# Customer Churn Prediction
This notebook demonstrates a simple churn prediction pipeline using a public Telco dataset.
It downloads the dataset from a public raw GitHub URL when run locally.

In [None]:
# Imports
import pandas as pd
import numpy as np
import matplotlib.pyplot as plt
import seaborn as sns
from sklearn.model_selection import train_test_split
from sklearn.preprocessing import StandardScaler
from sklearn.metrics import accuracy_score, classification_report, roc_auc_score
from src.data_preprocessing import load_data_from_url, basic_cleaning
from src.model_training import train_logistic_regression, train_random_forest, evaluate_model, save_model
from src.visualization import plot_churn_distribution, plot_feature_importance
import os


## 1) Download dataset
The notebook will download the dataset from a public raw GitHub URL. If you prefer, you can put the CSV into `data/` folder and skip the download.

In [None]:
# Public Telco dataset raw URL (IBM sample on GitHub)
DATA_URL = 'https://raw.githubusercontent.com/IBM/telco-customer-churn-on-icp4d/master/data/Telco-Customer-Churn.csv'
data_path = 'data/Telco-Customer-Churn.csv'
os.makedirs('data', exist_ok=True)
try:
    df = load_data_from_url(DATA_URL, save_path=data_path)
    print('Dataset downloaded to', data_path)
except Exception as e:
    print('Failed to download dataset automatically.
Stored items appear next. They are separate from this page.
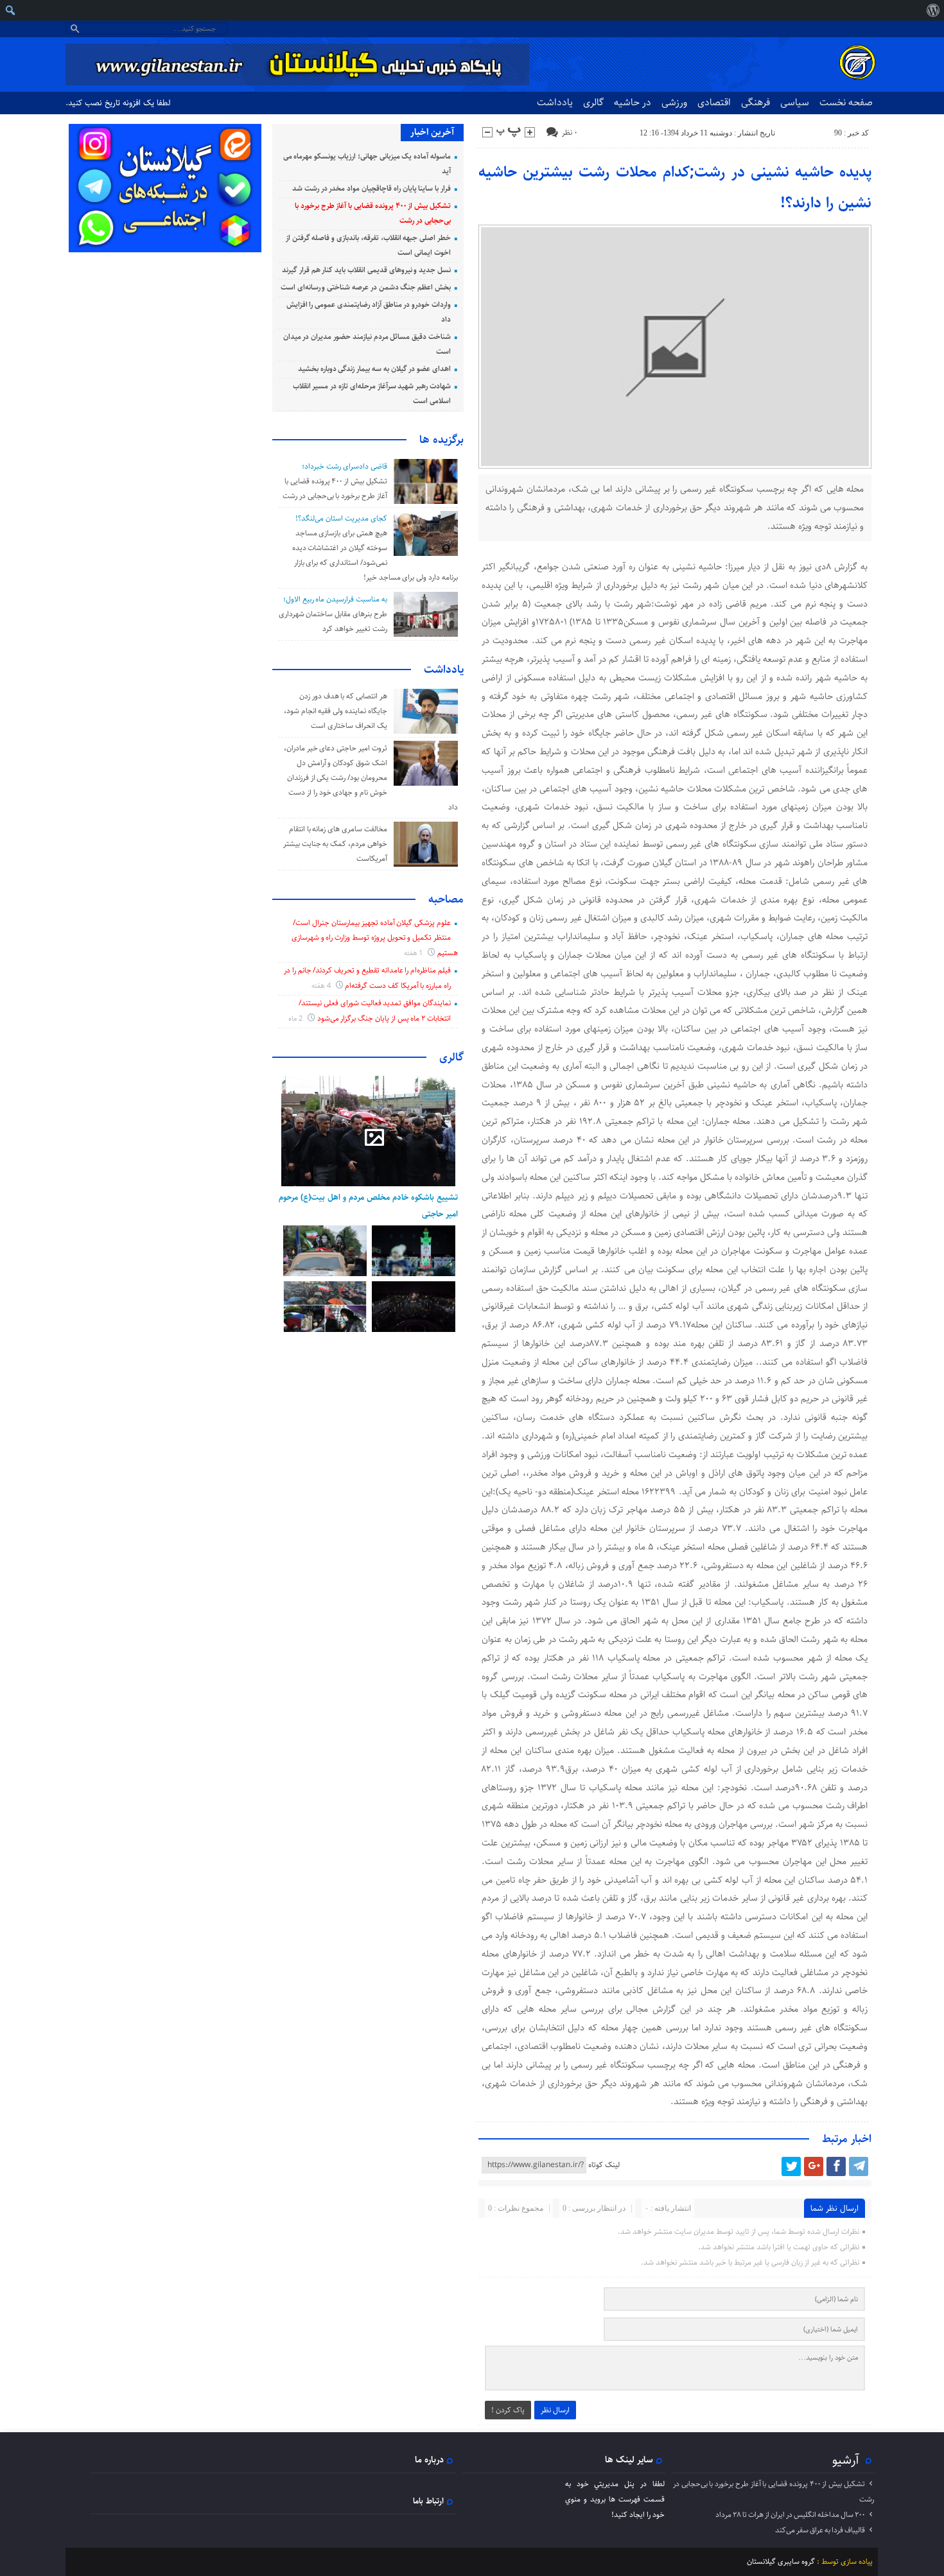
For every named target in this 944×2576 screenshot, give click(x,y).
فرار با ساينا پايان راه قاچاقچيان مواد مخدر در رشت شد (371, 188)
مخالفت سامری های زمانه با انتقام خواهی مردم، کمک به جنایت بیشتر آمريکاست (335, 844)
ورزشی (674, 102)
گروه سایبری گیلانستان (781, 2561)
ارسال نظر (555, 2410)
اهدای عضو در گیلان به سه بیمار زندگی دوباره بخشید (374, 369)
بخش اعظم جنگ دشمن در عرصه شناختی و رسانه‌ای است (366, 287)
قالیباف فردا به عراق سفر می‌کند (820, 2530)
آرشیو (845, 2460)
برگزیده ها (441, 439)
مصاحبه (446, 899)
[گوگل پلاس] (813, 2166)
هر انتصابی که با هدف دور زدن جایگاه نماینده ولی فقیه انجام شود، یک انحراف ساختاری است (335, 711)
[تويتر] (791, 2166)
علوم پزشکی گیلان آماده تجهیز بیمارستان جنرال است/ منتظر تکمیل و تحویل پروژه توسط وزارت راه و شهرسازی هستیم (375, 938)
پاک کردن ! (508, 2410)
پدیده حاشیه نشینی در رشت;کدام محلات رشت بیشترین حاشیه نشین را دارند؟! (675, 187)
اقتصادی (714, 102)
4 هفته (322, 985)
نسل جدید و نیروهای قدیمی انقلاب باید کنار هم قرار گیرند (366, 270)
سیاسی (794, 102)
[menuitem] (933, 10)
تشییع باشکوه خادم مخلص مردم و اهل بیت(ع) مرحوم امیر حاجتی (368, 1205)
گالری (593, 102)
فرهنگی (755, 102)
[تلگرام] (858, 2166)
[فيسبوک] (836, 2166)
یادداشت (555, 102)
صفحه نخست (846, 102)
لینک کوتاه (604, 2165)
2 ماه (296, 1018)
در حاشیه (632, 102)
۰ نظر (569, 132)
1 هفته (414, 952)
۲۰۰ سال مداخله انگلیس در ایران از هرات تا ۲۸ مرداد (790, 2515)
Please download manually and place in data/ folder.', e)
    if os.path.exists(data_path):
        df = pd.read_csv(data_path)
    else:
        raise


In [None]:
df.shape


In [None]:
# Basic cleaning
df = basic_cleaning(df)
if 'Churn' in df.columns:
    df['Churn'] = df['Churn'].map({'Yes':1, 'No':0})
df.head()


In [None]:
# Quick EDA: churn distribution
plot_churn_distribution(df)


In [None]:
# Prepare data: simple encoding
cat_cols = df.select_dtypes(include=['object', 'category']).columns.tolist()
df_enc = pd.get_dummies(df, columns=cat_cols, drop_first=True)
X = df_enc.drop('Churn', axis=1)
y = df_enc['Churn']
X_train, X_test, y_train, y_test = train_test_split(X, y, test_size=0.2, random_state=42, stratify=y)
scaler = StandardScaler()
X_train_scaled = scaler.fit_transform(X_train)
X_test_scaled = scaler.transform(X_test)


In [None]:
# Train models
log_model = train_logistic_regression(X_train_scaled, y_train)
rf_model = train_random_forest(X_train, y_train)

# Evaluate
print('Logistic Regression:')
print(evaluate_model(log_model, X_test_scaled, y_test))
print('\nRandom Forest:')
print(evaluate_model(rf_model, X_test, y_test))

# Save models
os.makedirs('models', exist_ok=True)
save_model(rf_model, 'models/rf_model.joblib')
save_model(log_model, 'models/log_model.joblib')


In [None]:
# Feature importance (RF)
try:
    import numpy as np
    feats = X.columns.tolist()
    imps = rf_model.feature_importances_
    plot_feature_importance(feats, imps, top_n=20, save_path='models/feature_importance.png')
except Exception as e:
    print('Could not plot feature importance.', e)


## Conclusion
- This notebook provides a baseline churn prediction pipeline. Improve by hyperparameter tuning, feature engineering, and using cross-validation.